:: Material provided ::
============================================================

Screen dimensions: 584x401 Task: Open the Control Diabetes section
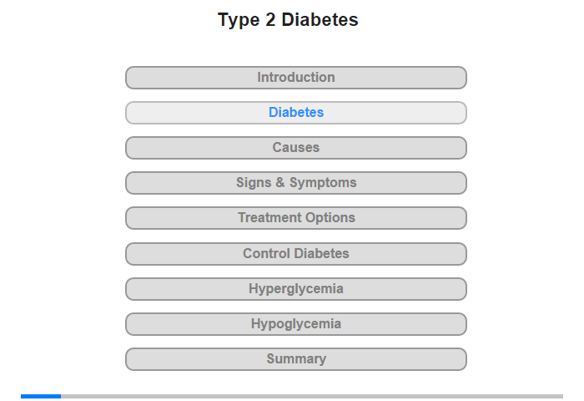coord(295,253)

============================================================

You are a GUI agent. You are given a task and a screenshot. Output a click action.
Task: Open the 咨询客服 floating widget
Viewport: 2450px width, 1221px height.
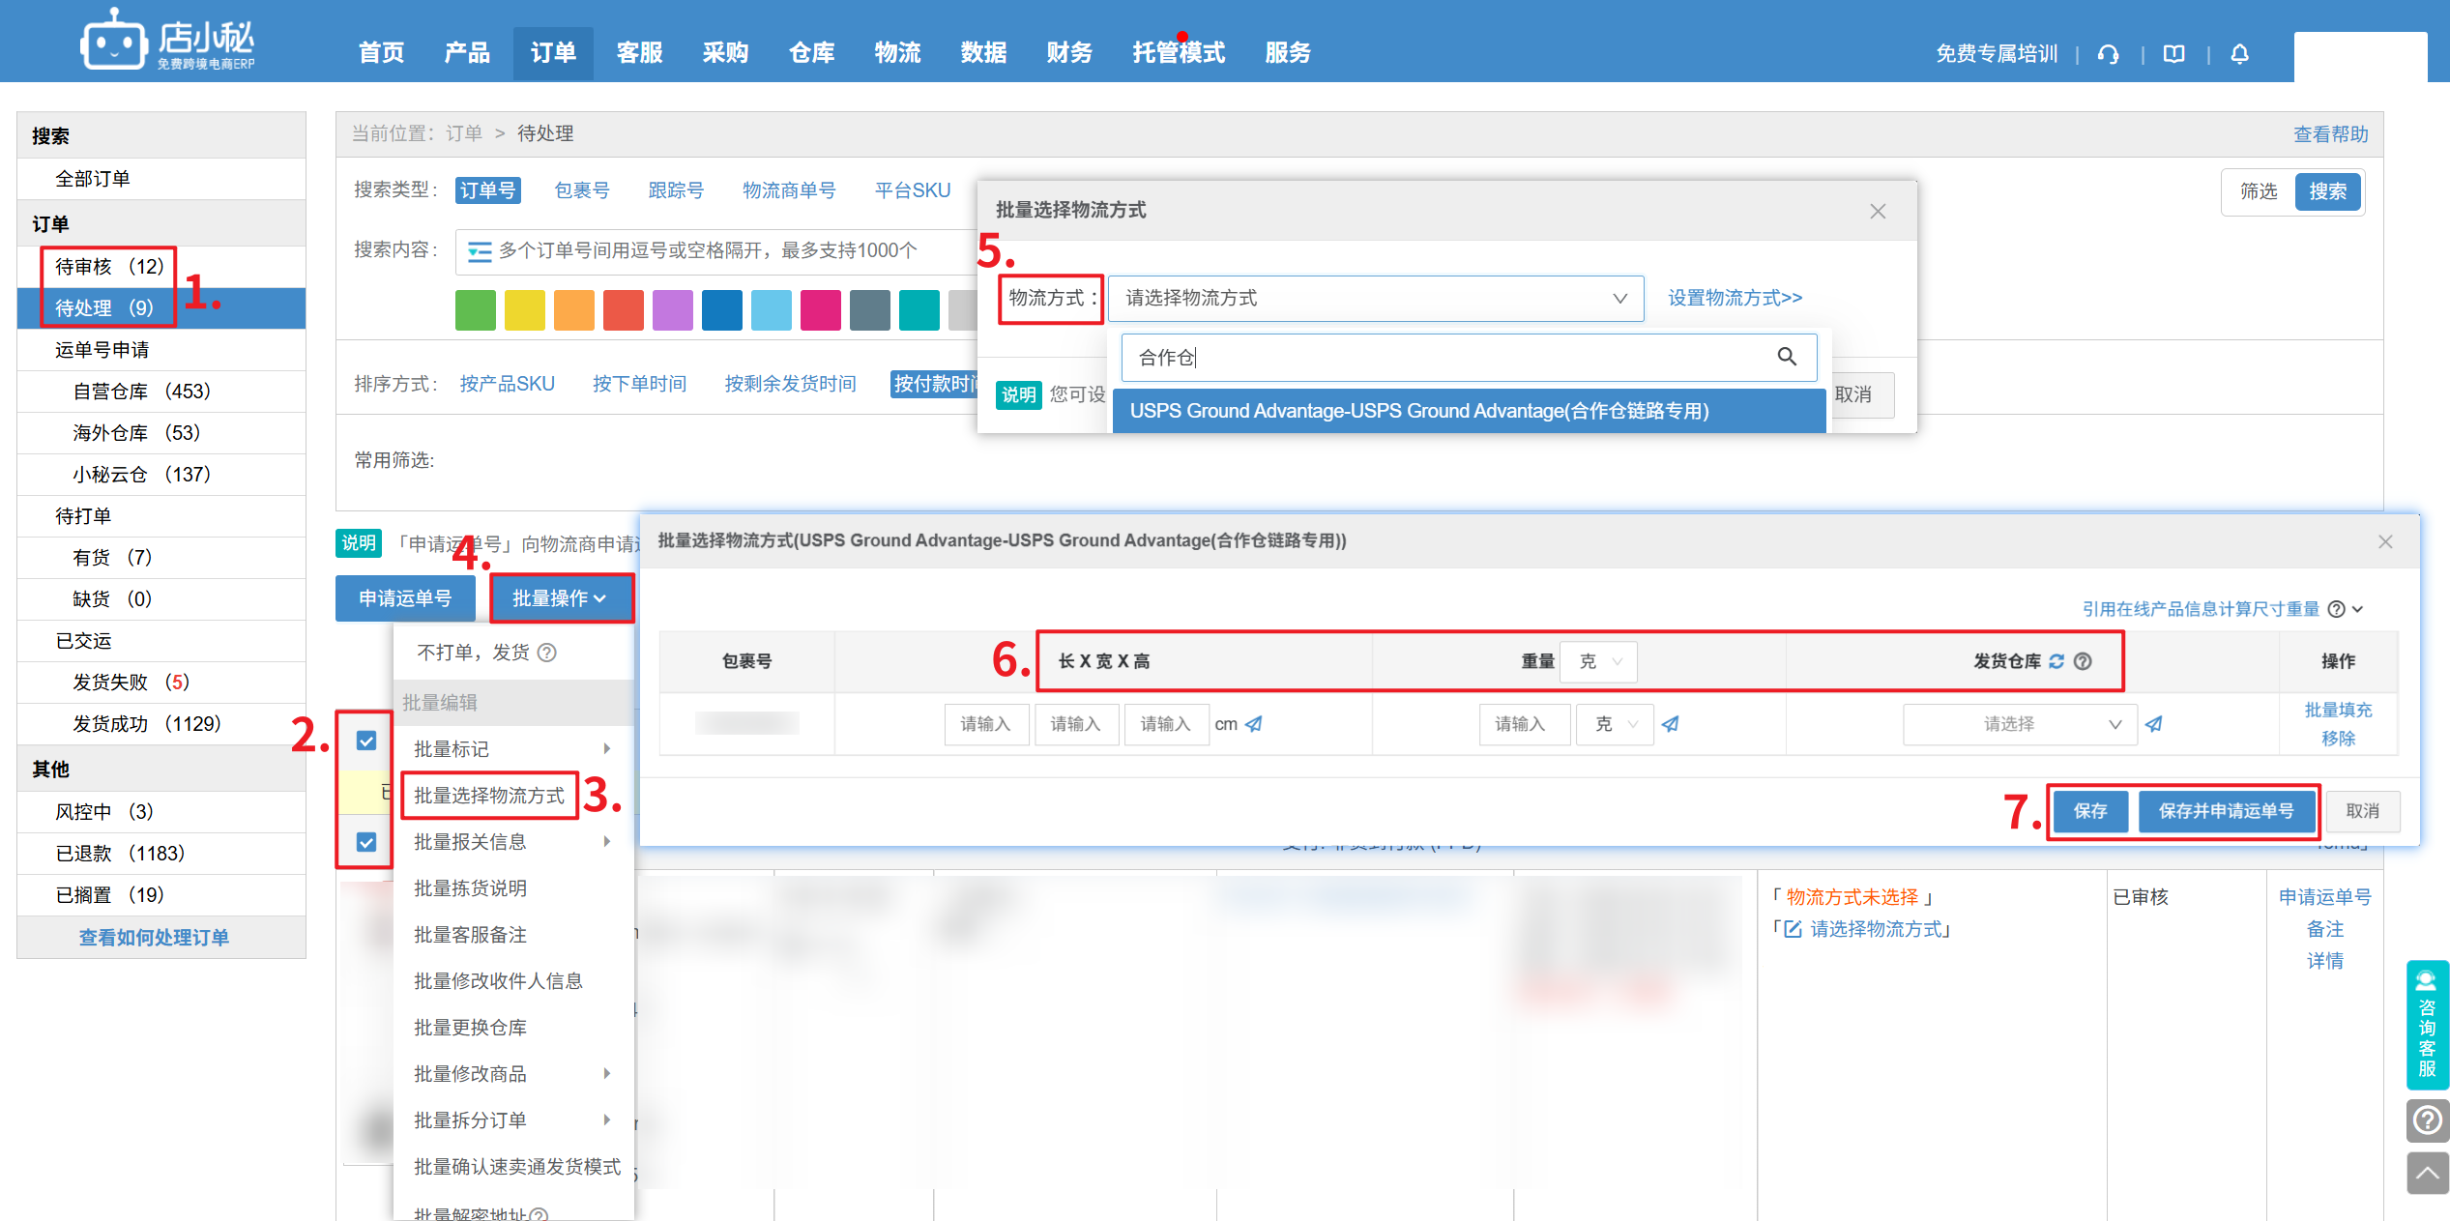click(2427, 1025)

============================================================

:: Task brief ::
Copy out everything from the line with "Screen dimensions: 584x401" down to the line with "coord(295,253)", both included, with the requests. Scale each answer coordinate by multiplying it by 1.65 and rounding to a whole number (halves round up), and leave the pictures out.

:: Right answer ::
Screen dimensions: 584x401 Task: Open the Control Diabetes section
coord(487,417)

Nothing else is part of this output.